◆ WHAT IS BEING ASKED
Tally the lines in the entries below that contain the string "element" and give only that number.

◆ STUDY MATERIAL

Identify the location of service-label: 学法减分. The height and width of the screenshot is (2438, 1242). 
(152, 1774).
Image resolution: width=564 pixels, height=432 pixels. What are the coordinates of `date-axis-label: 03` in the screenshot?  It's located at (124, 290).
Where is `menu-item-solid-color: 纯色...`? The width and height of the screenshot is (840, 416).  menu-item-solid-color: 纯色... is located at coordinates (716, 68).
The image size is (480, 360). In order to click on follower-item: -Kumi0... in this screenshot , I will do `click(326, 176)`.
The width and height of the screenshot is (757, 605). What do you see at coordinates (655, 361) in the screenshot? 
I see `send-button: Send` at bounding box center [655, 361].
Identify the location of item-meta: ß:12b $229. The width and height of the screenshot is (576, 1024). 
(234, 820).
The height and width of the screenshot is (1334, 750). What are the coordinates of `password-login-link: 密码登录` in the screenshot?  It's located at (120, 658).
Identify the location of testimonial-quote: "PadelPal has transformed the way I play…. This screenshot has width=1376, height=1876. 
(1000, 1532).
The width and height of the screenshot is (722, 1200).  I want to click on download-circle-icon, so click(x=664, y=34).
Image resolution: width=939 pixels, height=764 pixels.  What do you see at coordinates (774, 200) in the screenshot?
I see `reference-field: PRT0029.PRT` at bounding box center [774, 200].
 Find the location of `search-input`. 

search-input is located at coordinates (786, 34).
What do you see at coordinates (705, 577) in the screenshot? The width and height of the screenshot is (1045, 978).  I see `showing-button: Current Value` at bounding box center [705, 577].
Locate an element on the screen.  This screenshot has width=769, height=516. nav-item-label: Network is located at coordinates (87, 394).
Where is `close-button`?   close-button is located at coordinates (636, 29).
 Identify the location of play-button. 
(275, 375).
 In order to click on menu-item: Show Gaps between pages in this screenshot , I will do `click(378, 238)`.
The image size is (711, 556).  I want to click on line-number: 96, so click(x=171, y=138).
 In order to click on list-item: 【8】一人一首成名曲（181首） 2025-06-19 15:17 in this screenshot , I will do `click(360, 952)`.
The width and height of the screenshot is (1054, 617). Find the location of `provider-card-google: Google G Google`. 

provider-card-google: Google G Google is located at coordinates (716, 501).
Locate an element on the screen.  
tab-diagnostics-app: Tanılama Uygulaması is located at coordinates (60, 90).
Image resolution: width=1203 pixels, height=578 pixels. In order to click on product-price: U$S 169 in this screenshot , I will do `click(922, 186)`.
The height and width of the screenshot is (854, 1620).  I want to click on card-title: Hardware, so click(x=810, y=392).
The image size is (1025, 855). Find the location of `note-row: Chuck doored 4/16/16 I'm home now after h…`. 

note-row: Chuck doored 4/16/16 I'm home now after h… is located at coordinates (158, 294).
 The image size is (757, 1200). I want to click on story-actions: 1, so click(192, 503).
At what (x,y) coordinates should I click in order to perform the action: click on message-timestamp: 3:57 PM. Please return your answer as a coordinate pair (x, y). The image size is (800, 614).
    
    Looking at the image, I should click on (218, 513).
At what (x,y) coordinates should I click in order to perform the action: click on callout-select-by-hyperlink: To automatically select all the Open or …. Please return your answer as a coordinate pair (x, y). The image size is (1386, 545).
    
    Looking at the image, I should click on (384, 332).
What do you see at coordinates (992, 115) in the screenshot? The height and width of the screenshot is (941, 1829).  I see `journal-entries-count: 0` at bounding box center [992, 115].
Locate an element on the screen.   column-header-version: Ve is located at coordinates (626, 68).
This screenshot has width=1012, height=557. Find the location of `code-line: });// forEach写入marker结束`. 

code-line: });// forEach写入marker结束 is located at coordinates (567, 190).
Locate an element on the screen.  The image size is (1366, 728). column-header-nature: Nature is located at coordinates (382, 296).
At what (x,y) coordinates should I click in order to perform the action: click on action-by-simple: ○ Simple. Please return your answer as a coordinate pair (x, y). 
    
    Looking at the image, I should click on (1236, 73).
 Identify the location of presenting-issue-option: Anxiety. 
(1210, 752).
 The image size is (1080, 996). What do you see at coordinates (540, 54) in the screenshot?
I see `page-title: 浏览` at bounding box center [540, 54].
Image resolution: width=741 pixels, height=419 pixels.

◆ OUTPUT BELOW
4